If statline tweaks were necessary I'd hope they were rare, also not competition player driven.
 
Burger said:
I think if you published a fan-made "3rd edition" that was a complete ruleset, based on or modified from 2nd ed, Mongoose would jump on you harder than a hippo on amphetamines. Whether you did it for profit or charge to cover costs or give it away for free is irrelevant; you would be infringing Mongoose's copyright and they would put a stop to it immediately.

Fan-made supplements such as Da Boss's are not complete rule sets, they are additional house rules and stats for new ships. To use it you would still need to purchase the 2nd ed rules.

If I were to do it, it would be a modified... or better yet, augmented 2nd edition. Purchasing the 2nd ed. rules set would required in order to play. I'd mostly look at house rules that either supplement what is already there or redo some of it. As well as redone fleet lists to account for new rules, such as redundancy. I may just end up waiting for 3rd edition to come out, then work from there.
 
hiffano said:
but I think charles is doing the same subject soon... i could be wrong lol

yep - its about 155 pages at present :)

Matt was previously very generous allowing me to use and abuse the fleet lists :)
 
Stonehorse said:
Am I right in thinking that Mongoose plan to base the 3rd edition on a pre-existing Sci-Fi franchise?

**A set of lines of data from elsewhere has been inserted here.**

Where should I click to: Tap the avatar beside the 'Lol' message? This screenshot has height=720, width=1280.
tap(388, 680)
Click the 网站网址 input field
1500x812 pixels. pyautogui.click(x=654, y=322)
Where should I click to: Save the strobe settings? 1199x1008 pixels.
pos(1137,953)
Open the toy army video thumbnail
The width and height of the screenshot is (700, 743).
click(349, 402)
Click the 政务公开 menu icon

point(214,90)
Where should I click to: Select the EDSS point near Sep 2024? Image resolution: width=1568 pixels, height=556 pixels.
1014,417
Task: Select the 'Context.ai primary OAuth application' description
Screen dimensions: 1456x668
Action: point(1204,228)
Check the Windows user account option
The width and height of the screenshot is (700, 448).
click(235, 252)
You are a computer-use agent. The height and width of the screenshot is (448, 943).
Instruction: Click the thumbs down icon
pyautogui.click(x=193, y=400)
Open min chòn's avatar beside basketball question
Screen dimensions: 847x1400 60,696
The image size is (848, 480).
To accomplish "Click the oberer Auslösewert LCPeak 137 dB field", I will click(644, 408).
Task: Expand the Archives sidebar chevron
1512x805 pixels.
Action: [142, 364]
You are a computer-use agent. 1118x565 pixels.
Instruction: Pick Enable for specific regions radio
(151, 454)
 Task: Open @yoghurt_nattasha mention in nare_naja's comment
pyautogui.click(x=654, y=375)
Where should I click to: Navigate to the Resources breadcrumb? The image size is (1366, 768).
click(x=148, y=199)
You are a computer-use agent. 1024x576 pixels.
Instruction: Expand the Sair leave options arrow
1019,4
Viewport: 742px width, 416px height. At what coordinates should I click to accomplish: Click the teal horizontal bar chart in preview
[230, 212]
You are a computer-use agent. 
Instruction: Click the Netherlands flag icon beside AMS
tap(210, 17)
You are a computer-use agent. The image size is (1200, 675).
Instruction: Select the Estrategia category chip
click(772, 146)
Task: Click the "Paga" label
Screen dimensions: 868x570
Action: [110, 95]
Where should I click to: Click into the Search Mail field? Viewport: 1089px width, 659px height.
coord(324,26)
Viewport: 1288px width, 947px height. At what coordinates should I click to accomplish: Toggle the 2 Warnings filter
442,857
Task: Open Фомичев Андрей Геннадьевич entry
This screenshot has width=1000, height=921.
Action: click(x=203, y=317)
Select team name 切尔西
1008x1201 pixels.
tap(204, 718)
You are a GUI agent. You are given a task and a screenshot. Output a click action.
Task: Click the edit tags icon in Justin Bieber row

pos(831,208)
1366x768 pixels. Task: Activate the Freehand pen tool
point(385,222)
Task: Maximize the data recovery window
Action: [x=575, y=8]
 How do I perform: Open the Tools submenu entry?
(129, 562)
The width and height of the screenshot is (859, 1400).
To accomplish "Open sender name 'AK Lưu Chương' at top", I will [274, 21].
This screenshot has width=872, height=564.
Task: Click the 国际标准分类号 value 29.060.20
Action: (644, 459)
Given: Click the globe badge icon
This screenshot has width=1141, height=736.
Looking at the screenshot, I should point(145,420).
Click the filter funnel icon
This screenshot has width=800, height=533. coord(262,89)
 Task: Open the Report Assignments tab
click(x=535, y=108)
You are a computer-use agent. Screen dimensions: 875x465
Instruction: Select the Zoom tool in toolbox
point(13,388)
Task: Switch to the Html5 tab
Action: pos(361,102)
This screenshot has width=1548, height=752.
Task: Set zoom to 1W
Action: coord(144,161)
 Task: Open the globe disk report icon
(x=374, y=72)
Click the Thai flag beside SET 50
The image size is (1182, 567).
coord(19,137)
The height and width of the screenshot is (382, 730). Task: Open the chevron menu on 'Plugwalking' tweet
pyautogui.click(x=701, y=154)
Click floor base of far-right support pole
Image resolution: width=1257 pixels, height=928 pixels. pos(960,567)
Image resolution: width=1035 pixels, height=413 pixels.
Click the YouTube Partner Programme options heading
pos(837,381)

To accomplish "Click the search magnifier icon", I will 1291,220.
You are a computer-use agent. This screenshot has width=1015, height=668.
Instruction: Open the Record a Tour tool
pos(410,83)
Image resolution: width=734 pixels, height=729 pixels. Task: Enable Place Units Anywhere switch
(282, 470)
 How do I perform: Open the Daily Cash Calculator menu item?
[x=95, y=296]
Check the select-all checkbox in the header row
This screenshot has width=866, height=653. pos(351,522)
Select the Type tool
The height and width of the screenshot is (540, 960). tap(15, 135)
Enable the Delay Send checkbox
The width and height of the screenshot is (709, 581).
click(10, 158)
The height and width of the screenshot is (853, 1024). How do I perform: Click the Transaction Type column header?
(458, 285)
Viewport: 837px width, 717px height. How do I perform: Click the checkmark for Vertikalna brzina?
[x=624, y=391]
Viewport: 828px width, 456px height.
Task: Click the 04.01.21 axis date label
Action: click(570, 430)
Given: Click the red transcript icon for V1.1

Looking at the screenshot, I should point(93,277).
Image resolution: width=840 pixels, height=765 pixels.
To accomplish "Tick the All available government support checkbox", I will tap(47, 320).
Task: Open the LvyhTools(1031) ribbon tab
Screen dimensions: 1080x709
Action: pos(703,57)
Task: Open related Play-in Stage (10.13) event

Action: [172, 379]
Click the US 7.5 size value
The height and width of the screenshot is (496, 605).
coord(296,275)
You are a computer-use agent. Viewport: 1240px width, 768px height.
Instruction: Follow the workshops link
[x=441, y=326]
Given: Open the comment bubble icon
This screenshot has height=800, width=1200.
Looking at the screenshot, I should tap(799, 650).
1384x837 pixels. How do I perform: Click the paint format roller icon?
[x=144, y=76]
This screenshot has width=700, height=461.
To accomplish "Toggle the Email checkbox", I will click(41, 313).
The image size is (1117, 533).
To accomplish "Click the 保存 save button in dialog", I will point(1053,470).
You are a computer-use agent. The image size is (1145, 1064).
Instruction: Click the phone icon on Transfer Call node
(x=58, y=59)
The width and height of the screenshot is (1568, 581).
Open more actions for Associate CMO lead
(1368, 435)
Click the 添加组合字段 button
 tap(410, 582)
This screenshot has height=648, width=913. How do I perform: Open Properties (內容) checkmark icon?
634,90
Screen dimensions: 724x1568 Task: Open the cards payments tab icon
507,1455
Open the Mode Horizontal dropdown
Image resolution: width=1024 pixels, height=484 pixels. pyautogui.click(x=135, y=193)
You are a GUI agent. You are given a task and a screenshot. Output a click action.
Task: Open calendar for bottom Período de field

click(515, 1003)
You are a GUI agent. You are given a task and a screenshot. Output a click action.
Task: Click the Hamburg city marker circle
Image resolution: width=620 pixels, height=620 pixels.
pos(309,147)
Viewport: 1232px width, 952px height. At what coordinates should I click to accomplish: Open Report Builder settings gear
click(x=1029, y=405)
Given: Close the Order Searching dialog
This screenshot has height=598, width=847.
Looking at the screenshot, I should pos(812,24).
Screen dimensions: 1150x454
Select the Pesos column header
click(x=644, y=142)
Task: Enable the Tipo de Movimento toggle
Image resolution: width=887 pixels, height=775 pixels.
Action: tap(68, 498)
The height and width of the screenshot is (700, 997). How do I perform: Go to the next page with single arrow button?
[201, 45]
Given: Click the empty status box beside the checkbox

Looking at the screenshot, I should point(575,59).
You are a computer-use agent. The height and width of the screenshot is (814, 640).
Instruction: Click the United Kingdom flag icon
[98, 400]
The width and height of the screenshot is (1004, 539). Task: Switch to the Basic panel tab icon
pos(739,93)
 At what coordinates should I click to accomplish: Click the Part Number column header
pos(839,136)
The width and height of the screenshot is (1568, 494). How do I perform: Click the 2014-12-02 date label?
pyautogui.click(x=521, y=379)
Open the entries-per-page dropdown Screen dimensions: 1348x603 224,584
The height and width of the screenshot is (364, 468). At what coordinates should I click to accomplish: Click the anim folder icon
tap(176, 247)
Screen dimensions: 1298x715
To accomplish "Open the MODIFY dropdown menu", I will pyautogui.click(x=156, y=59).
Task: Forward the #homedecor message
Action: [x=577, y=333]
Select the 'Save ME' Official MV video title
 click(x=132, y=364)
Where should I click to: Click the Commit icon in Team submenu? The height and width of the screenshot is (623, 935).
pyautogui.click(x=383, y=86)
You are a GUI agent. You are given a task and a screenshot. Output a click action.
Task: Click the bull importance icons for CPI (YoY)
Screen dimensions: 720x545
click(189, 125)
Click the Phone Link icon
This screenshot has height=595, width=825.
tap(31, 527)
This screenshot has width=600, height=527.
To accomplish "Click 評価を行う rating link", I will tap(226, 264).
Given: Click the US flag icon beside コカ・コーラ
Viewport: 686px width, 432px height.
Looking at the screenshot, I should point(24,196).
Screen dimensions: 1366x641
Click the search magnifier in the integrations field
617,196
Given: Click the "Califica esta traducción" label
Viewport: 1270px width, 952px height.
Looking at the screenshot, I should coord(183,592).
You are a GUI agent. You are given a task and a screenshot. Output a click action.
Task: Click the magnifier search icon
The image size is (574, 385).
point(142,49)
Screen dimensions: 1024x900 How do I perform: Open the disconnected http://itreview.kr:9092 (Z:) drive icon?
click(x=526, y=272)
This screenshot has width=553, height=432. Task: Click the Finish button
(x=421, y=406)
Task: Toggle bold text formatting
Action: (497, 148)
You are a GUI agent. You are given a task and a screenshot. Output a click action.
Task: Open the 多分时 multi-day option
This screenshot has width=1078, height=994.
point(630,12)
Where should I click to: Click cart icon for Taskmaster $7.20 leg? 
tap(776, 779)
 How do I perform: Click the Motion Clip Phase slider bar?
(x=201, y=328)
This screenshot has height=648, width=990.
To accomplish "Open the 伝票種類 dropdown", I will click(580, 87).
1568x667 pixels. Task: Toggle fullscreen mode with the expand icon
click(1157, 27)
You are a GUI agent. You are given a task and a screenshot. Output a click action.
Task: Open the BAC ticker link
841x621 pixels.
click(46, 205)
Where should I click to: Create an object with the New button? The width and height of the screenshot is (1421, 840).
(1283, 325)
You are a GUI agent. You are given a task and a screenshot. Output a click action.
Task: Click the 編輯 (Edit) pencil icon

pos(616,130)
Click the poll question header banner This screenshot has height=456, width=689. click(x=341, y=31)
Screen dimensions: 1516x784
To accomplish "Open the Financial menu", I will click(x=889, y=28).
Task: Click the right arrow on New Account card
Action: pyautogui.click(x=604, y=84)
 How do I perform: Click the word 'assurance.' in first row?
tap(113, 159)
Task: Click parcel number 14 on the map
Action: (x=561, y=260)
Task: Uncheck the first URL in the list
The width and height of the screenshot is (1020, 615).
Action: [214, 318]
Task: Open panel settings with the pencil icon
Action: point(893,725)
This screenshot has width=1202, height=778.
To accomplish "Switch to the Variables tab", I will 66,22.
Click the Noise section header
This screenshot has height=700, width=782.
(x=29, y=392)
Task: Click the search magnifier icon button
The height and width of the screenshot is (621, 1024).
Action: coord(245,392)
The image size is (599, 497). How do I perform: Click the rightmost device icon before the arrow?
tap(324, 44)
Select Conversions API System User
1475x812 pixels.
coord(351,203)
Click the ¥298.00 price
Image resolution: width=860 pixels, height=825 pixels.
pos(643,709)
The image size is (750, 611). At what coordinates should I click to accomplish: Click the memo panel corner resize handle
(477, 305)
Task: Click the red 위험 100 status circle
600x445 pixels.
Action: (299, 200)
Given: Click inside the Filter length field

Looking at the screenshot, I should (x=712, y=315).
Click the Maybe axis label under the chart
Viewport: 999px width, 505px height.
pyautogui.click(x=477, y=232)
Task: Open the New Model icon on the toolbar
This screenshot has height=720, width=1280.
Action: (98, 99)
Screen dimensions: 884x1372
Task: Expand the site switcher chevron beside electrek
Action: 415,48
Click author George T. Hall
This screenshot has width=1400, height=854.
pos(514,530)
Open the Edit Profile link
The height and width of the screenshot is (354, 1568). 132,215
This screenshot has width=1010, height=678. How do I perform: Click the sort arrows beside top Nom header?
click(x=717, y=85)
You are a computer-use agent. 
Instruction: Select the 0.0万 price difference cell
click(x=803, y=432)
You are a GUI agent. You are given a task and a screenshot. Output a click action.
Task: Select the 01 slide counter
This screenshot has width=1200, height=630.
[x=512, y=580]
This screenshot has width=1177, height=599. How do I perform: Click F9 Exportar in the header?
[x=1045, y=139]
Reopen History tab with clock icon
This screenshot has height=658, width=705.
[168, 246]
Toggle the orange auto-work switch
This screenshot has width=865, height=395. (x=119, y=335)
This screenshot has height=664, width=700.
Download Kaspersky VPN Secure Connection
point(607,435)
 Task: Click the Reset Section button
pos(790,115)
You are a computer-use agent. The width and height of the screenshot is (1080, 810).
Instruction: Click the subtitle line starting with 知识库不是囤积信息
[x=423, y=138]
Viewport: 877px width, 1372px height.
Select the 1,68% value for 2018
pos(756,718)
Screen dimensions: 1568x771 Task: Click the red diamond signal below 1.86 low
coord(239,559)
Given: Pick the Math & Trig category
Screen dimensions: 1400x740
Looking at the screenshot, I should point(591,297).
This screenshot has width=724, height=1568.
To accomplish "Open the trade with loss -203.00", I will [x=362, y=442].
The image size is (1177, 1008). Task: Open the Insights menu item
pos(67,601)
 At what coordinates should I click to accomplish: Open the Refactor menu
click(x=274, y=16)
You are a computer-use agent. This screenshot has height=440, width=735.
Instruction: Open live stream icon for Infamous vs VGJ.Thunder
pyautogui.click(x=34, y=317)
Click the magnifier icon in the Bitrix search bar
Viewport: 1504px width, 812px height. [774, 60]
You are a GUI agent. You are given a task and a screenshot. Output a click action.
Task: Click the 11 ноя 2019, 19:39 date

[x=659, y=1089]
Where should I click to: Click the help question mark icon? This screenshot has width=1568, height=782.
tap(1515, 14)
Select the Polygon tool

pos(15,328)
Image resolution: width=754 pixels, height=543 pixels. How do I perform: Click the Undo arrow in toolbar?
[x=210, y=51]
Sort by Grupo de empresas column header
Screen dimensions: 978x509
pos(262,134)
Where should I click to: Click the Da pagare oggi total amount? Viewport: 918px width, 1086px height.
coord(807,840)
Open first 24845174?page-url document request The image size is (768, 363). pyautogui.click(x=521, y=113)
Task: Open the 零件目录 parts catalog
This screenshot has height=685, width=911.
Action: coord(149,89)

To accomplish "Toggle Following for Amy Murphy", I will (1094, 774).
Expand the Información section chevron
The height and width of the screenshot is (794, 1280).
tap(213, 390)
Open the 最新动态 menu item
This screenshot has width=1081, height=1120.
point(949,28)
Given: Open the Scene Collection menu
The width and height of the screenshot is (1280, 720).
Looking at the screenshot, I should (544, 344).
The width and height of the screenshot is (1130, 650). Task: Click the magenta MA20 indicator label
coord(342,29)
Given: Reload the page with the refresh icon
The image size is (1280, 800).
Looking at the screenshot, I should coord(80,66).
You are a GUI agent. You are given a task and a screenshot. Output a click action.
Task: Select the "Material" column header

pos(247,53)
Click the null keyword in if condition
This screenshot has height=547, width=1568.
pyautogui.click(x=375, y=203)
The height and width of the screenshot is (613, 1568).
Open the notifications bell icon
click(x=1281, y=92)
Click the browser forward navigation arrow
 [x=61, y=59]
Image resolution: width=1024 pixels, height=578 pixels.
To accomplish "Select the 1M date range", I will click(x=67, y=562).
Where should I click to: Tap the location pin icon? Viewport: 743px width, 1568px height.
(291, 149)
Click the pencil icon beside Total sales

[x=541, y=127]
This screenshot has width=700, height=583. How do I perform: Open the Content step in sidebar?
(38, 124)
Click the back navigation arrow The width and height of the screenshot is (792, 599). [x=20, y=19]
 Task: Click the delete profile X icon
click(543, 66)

What I would like to see is a point system, the Priority system currently used is too erratic I find. I'd also like to see a more refined critical system, as it is now it is a lot of book keeping. One critical chart would surface.
Crits are quite easy to keep track of if you make chits that have the effects on them. The way we did is have 1 coloured carboard for SA, we have green, Red for crits & just move them with the ships. Instead of doing them all up, we just wrote them up as we got them. Next thing we knew we had them all. The hardest part is moving them with the ships.
 
Target said:
Stonehorse said:
Am I right in thinking that Mongoose plan to base the 3rd edition on a pre-existing Sci-Fi franchise?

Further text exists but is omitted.